Enhancing Multi-view Stereo with Contrastive Matching and Weighted Focal Loss
This work addresses accuracy and completeness issues in 3D reconstruction for computer vision applications, representing an incremental improvement over existing networks.
The paper tackles the problem of improving accuracy and completeness in learning-based multi-view stereo (MVS) by proposing a Contrast Matching Loss and Weighted Focal Loss, achieving state-of-the-art performance on datasets like DTU, Tanks and Temples, and BlendedMVS.

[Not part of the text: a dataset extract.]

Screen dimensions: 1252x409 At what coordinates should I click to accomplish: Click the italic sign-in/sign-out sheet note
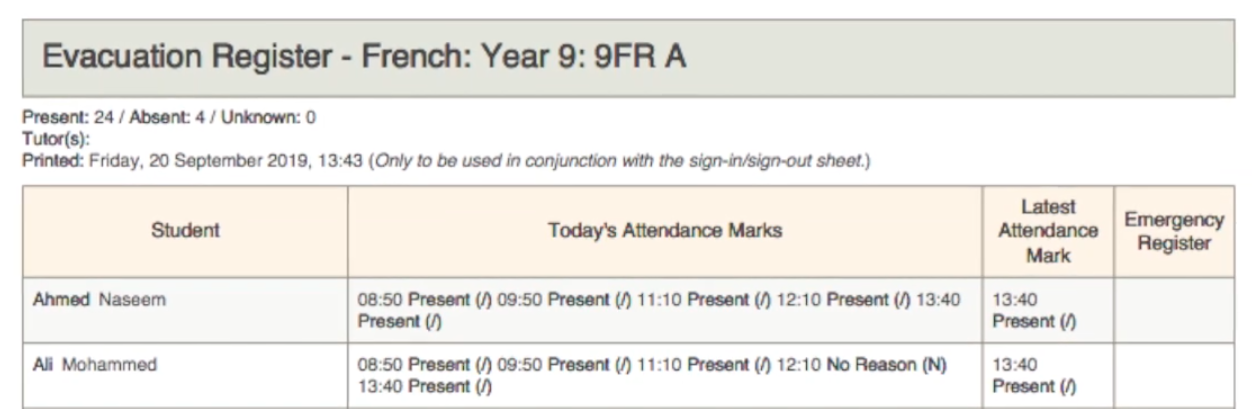click(620, 160)
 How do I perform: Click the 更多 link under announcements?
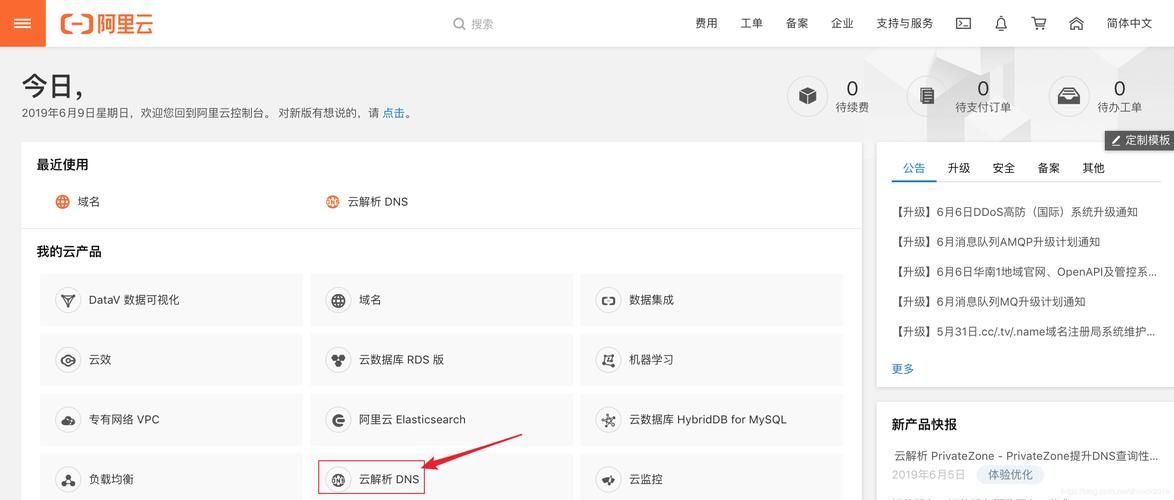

Learning-based multi-view stereo (MVS) methods have made impressive progress and surpassed traditional methods in recent years. However, their accuracy and completeness are still struggling. In this paper, we propose a new method to enhance the performance of existing networks inspired by contrastive learning and feature matching. First, we propose a Contrast Matching Loss (CML), which treats the correct matching points in depth-dimension as positive sample and other points as negative samples, and computes the contrastive loss based on the similarity of features. We further propose a Weighted Focal Loss (WFL) for better classification capability, which weakens the contribution of low-confidence pixels in unimportant areas to the loss according to predicted confidence. Extensive experiments performed on DTU, Tanks and Temples and BlendedMVS datasets show our method achieves state-of-the-art performance and significant improvement over baseline network.